Молодой человек спешил. Он был высок ростом, широк в кости, франтовато одет. Красивая крупная голова высоко поднята. Это был студент третьего курса филологического факультета Санкт-Петербургского университета Иван Тургенев. Он впервые получил от профессора русской словесности Петра Александровича Плетнева приглашение на литературный вечер.
Плетнев всегда был открыт для друзей, добр и приветлив со всеми. Он уже успел подбодрить молодого человека, написавшего пятистопным ямбом драму «Стенио». В ней нельзя было не заметить подражания «Манфреду» Дж. Байрона, за что Петр Александрович публично пропесочил начинающего поэта на лекции, не называя, однако, его имени-фамилии. А потом, встретив Тургенева возле университета, сказал-таки, что в нем «что-то есть!». И вот теперь студент шел в дом на Фонтанке, у Обухова моста, где в то время жил Плетнев. Боясь опоздать, студент быстро вошел в переднюю комнату и неожиданно столкнулся здесь с невысоким человеком. Тот был уже в шинели и шляпе, собираясь уходить. Шинель и шляпа помешали молодому человеку узнать его. Тургенев спешил, впопыхах он не сразу сориентировался в новой обстановке. Между тем гость, прощаясь с Плетневым, звонко воскликнул: «Да! Да! Хороши наши министры! Нечего сказать!». Отзвучал и замер его смех, невысокий человек исчез из передней раньше последнего звука. Как скоро вошел сюда торопившийся на литературный вечер студент, так скоро вышел таинственный посетитель. Тургенев успел рассмотреть лишь его белые зубы да живые, быстрые глаза. Много лет спустя он напишет: «Каково же было мое горе, когда я узнал потом, что этот человек был Пушкин, с которым мне до тех пор не удавалось встретиться, и как я досадовал на свою мешкотность!»
Досада эта осталась надолго, заставляя время от времени вспоминать мимолетную встречу. Тургенев был счастлив тем, что судьба столкнула его с кумиром. И страдал, мучился, оттого что из-за своей неуклюжести не познакомился с ним, не перекинулся ни одним словом, не выразил ему благоговения, распиравшего его. Даже не рассмотрел Пушкина хорошенько!
Судьба словно услышала сетования Тургенева. В эту же зиму снова привелось ему увидеть поэта, которого он на этот раз превосходно рассмотрел. Лицо было встревоженное, без тени улыбки. На нем застыла тревога, пасмурность зимнего дня. Шел утренний концерт в зале Энгельгардтов. Впоследствии Тургенев так опишет поэта во время второй – и последней – встречи: «Он стоял у двери, опираясь на косяк, и, скрестив руки на широкой груди, с недовольным видом посматривал кругом. Помню его смуглое небольшое лицо, его африканские губы, оскал белых крупных зубов, висячие бакенбарды, темные желчные глаза под высоким лбом почти без бровей и кудрявые волосы…».

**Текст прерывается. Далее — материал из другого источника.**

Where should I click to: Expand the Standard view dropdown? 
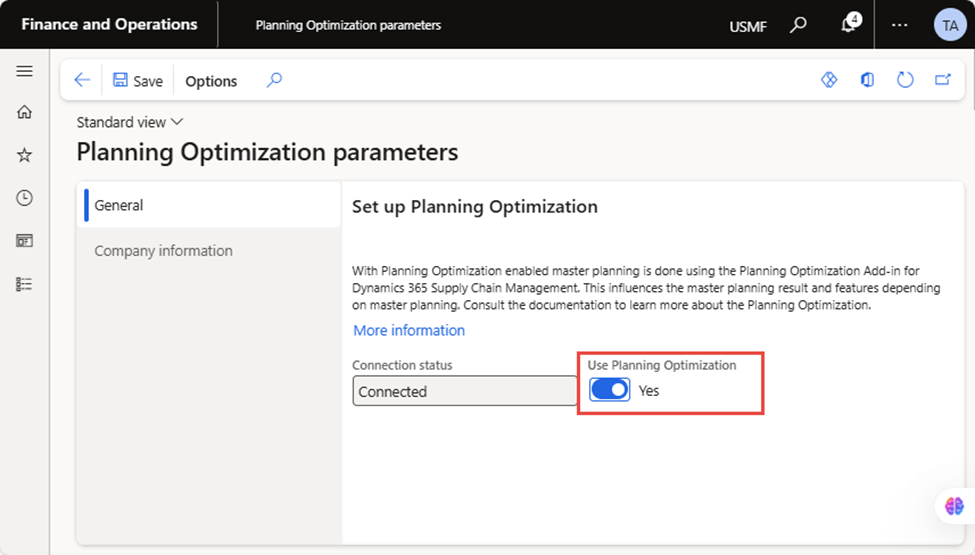coord(130,122)
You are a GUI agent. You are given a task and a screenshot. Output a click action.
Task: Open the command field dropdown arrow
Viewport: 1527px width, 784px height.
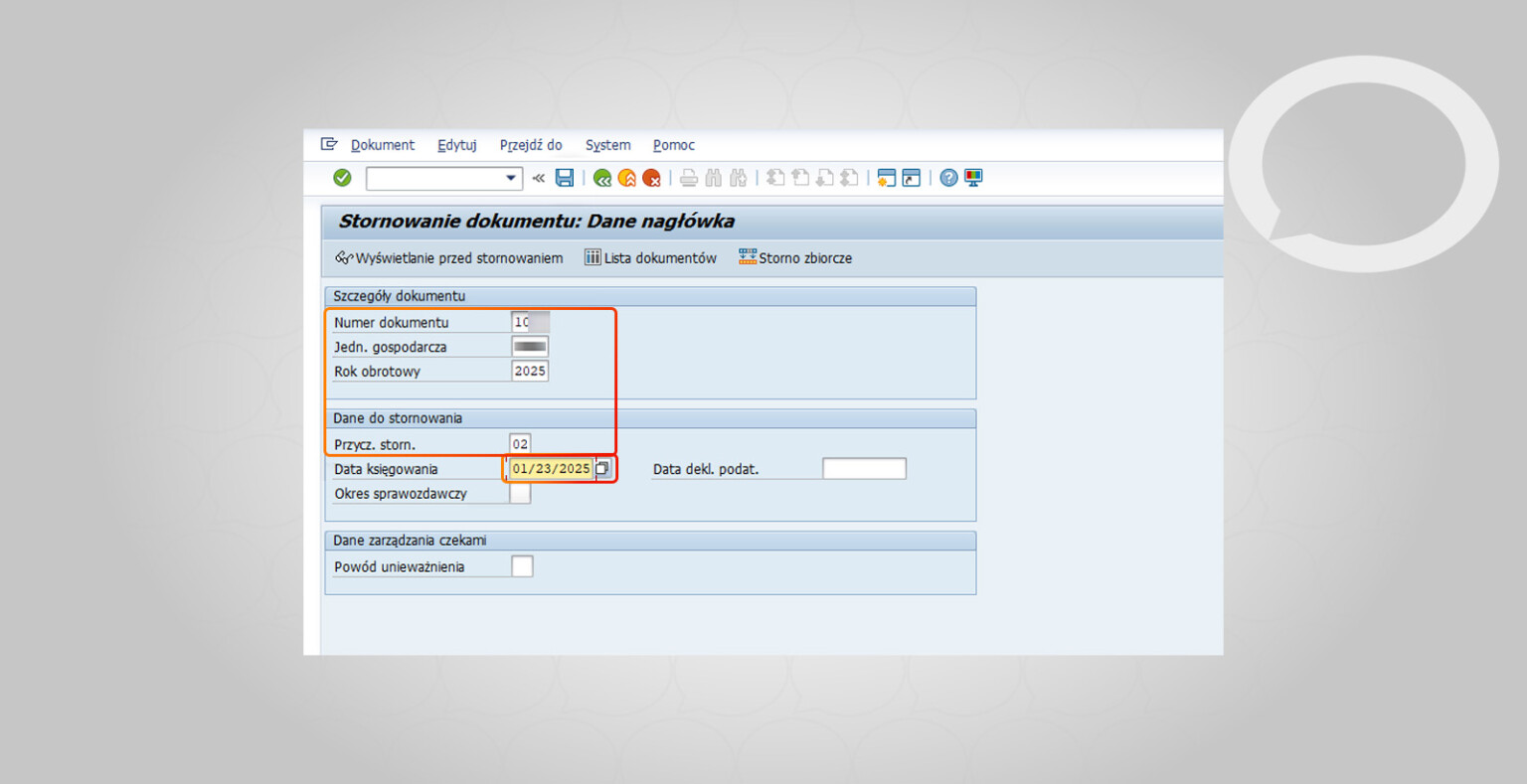511,178
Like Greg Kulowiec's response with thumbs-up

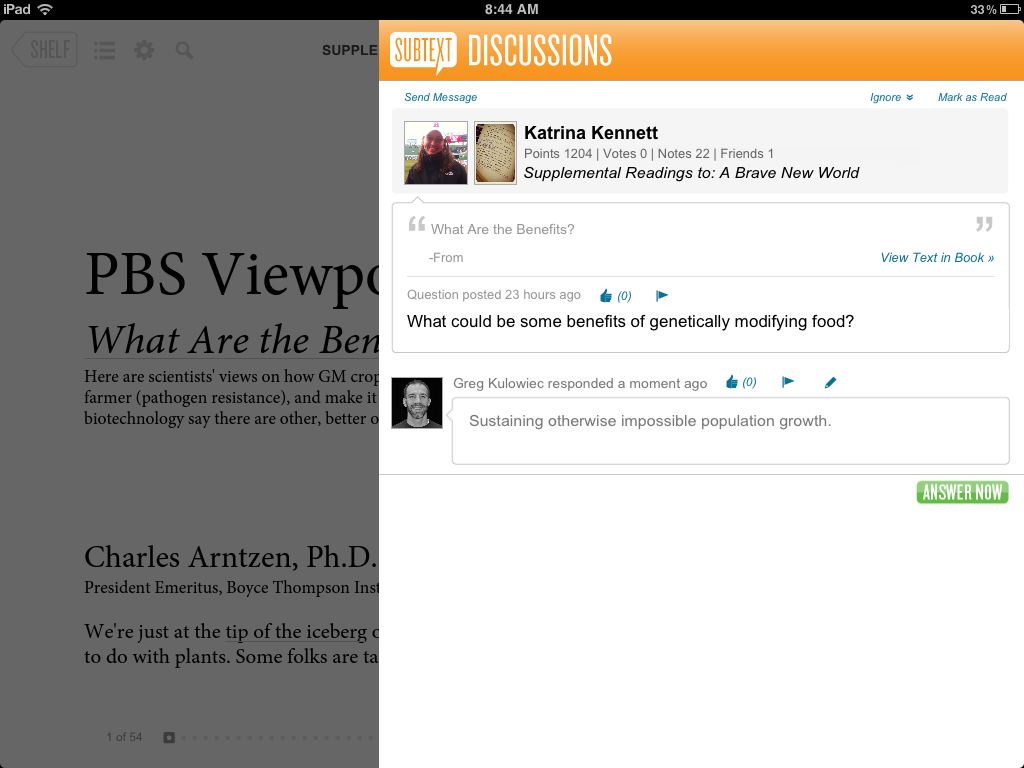pos(732,382)
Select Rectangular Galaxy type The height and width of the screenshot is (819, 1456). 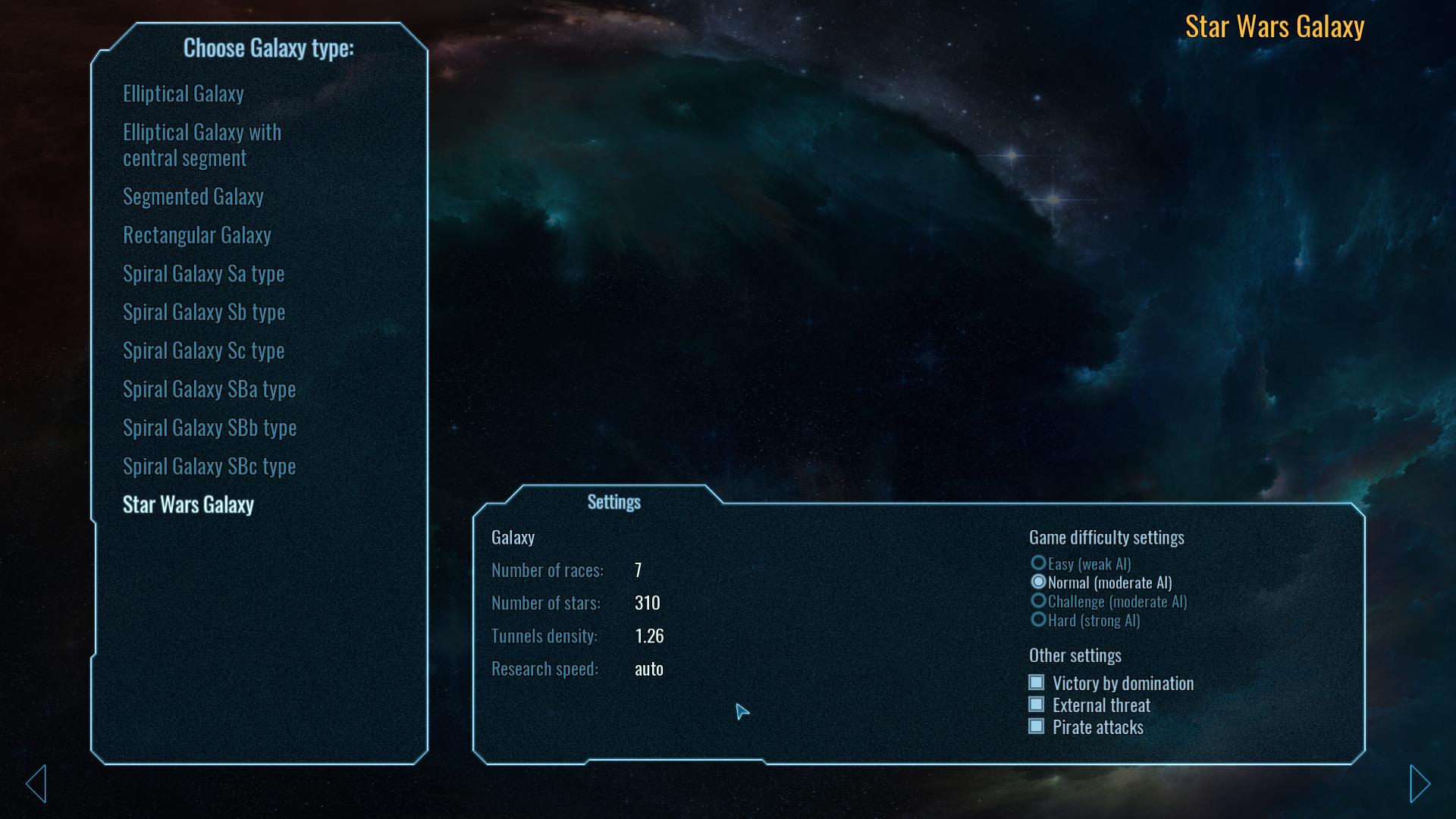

На этот раз не могло быть и речи о том, чтобы заговорить с ним: поэт явно не расположен к беседе. Глаза его искрились не то злобой, не то грубой насмешкой. Через несколько дней Тургенев прочтет объявление: «Наталья Николаевна Пушкина, с душевным прискорбием извещая о кончине супруга ее, Двора его Императорского Величества Камер-Юнкера Александра Сергеевича Пушкина, последовавшей в 29-й день сего января, покорнейше просит пожаловать к отпеванию тела его в Исакиевский Собор, состоящий в Адмиралтействе, 1-го числа февраля в 11 часов до полудня».
После смерти отца гибель Пушкина стала новым потрясением для Тургенева, только-только начинавшего свой путь в литературу. Общие чувства выразил тогда В.А.Жуковский: «Никогда на этом лице я не видел ничего подобного тому, что было на нем в эту первую минуту смерти. Это было не сон и не покой. Это не было выражение ума, столь прежде свойственное этому лицу; это не было также и выражение поэтическое! Нет! Какая-то глубокая, удивительная мысль на нем развивалась, что-то похожее на видение, на какое-то полное, глубокое, удовольствованное знание. Всматриваясь в него, мне хотелось у него спросить: «Что видишь, друг?». И что бы он отвечал мне, если бы мог на минуту воскреснуть? Вот минуты в жизни нашей, которые вполне достойны названия великих. В эту минуту, можно сказать, я видел самое смерть, божественно тайную, смерть без покрывала…
Мысль поэта, отмеченная на смертном одре Жуковским, не исчезла бесследно. Тургенев в числе других подхватил ее, развил и создал на надежной основе замечательные произведения.